I’m a Christian, and my daughter attended an Episcopal school through middle school. I expected some Christian teachings there. But not in the public school she attended for high school.Imagine how Jewish, Muslim and other non-Christian Oklahoma students would feel about that. https://t.co/5hxWk7hdjC
— Bradley P. Moss (@BradMossEsq) June 27, 2024
And I have too much respect for the Bible to put it in the hands of teachers who are not trained in exegesis, and Biblical history, or Biblical theology, or scriptural studies. The Bible was not meant to be used like a common place book, or outside a community of believers. It is not a talisman.
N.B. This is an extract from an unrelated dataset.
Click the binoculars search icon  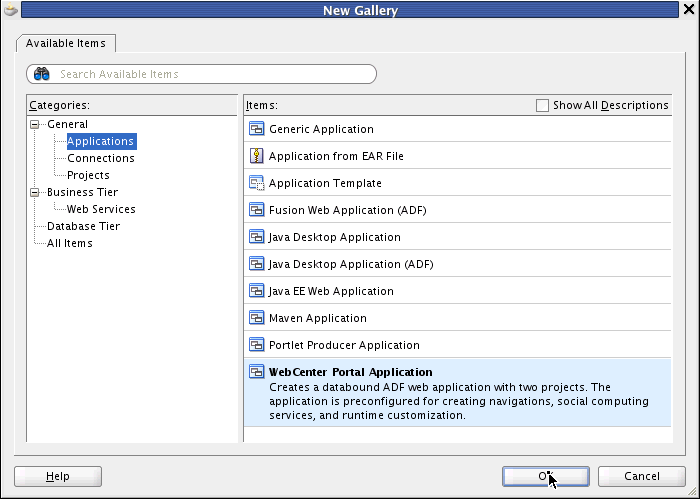[41, 74]
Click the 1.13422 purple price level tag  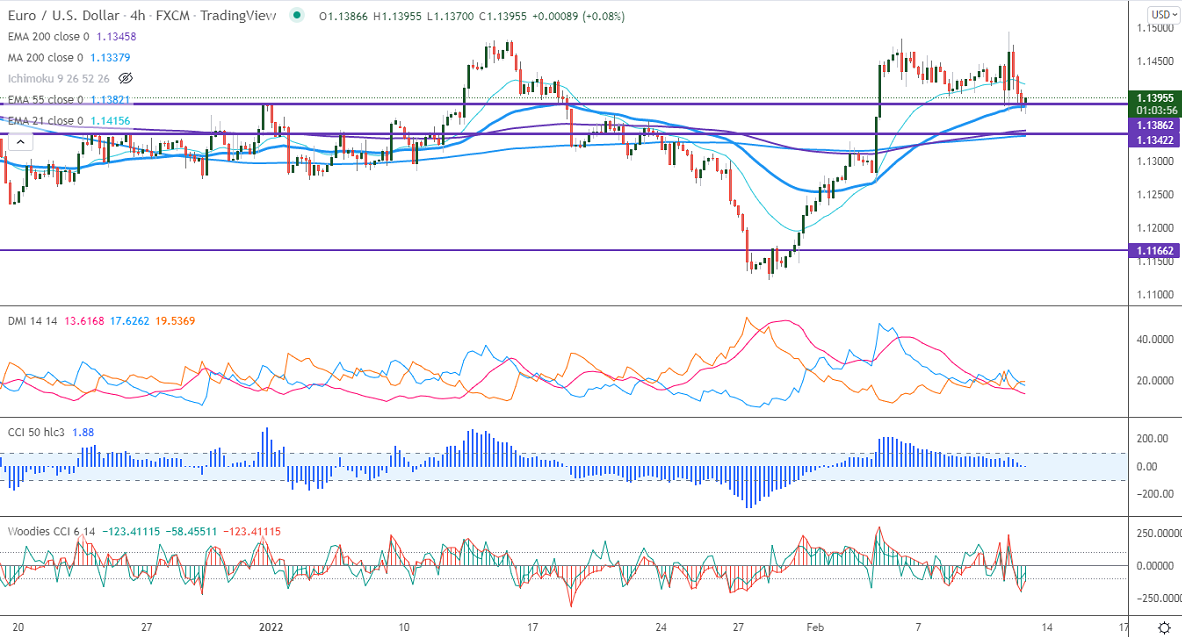tap(1154, 141)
It is a book of literature important in Western history; or it is scripture. Without training in history and literature, you can’t teach it as the former. Without the witness of a blessed community, and outside that community, you can’t understand it as the latter. Some think you harm it by regarding it as literature. I think you harm it by treating it as a source of magical thinking.
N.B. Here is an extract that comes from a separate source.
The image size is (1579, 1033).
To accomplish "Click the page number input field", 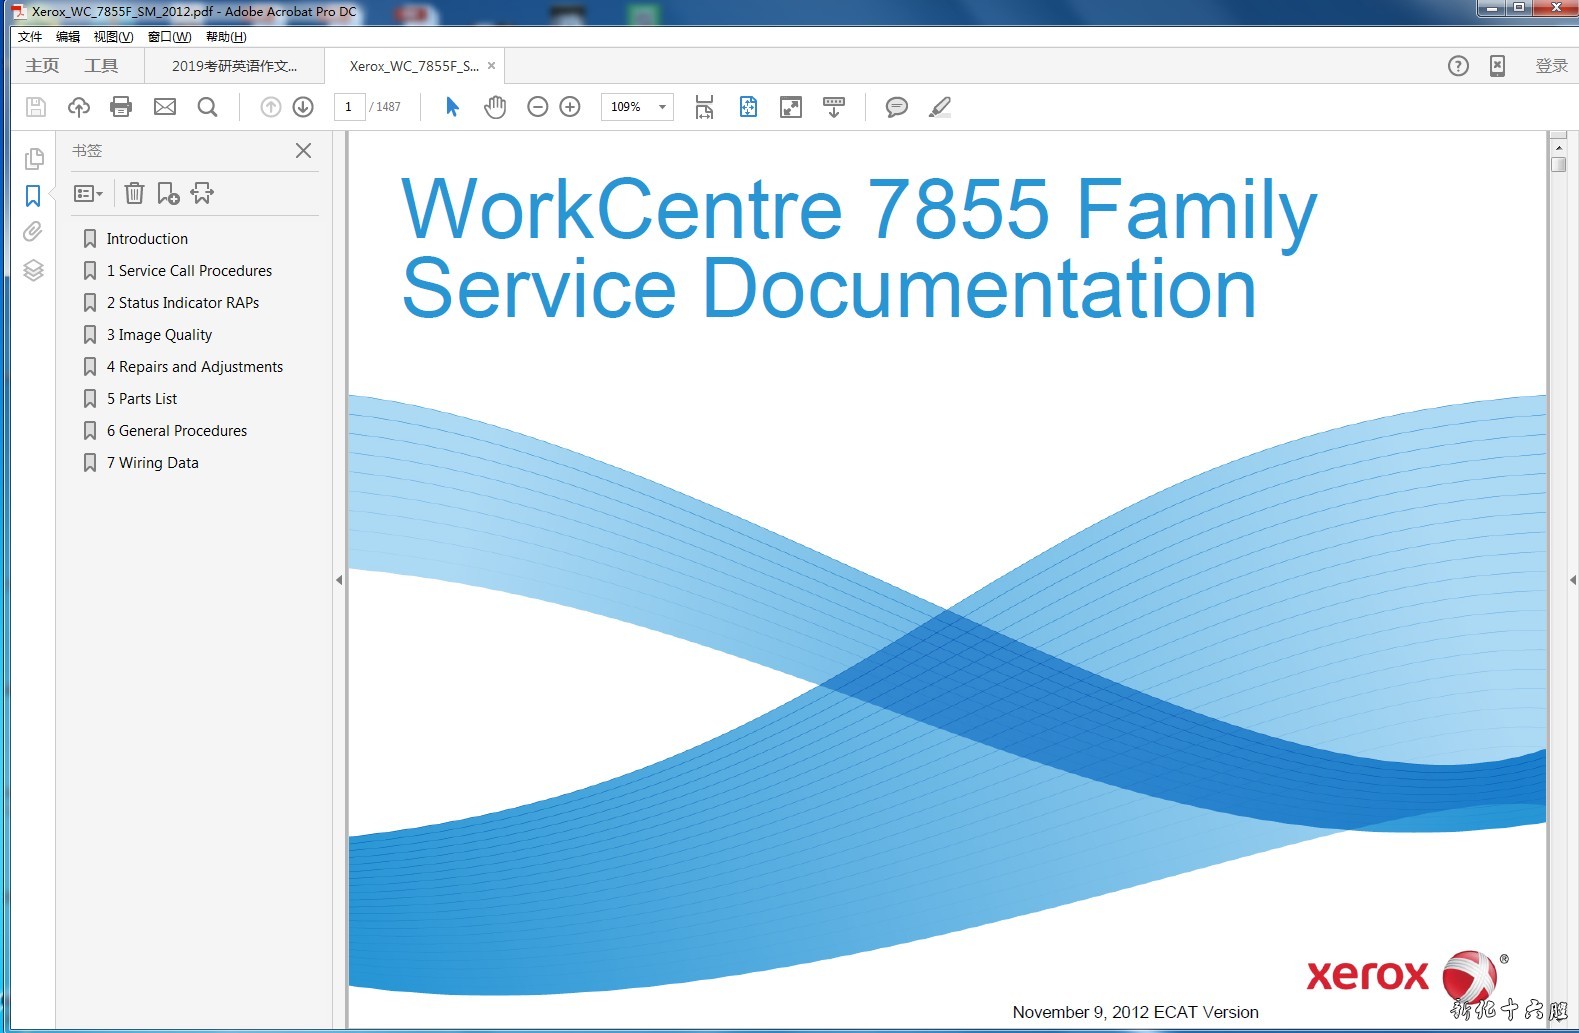I will 349,107.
Ryan Walters is treating it like an idol. As near as I have the concepts, that is heresy and blasphemy. From a public school position, it’s a misuse of educational materials and of curriculum. You might as well command all public schools to begin teaching the Nichomachean Ethics ir Plato’s last dialogues of Socrates. Both are arguably as foundational to Western thought; but don’t you want teachers trained in those studies, and curricula written to incorporate them?
This is the judicial equivalent of clickbait, and nothing more.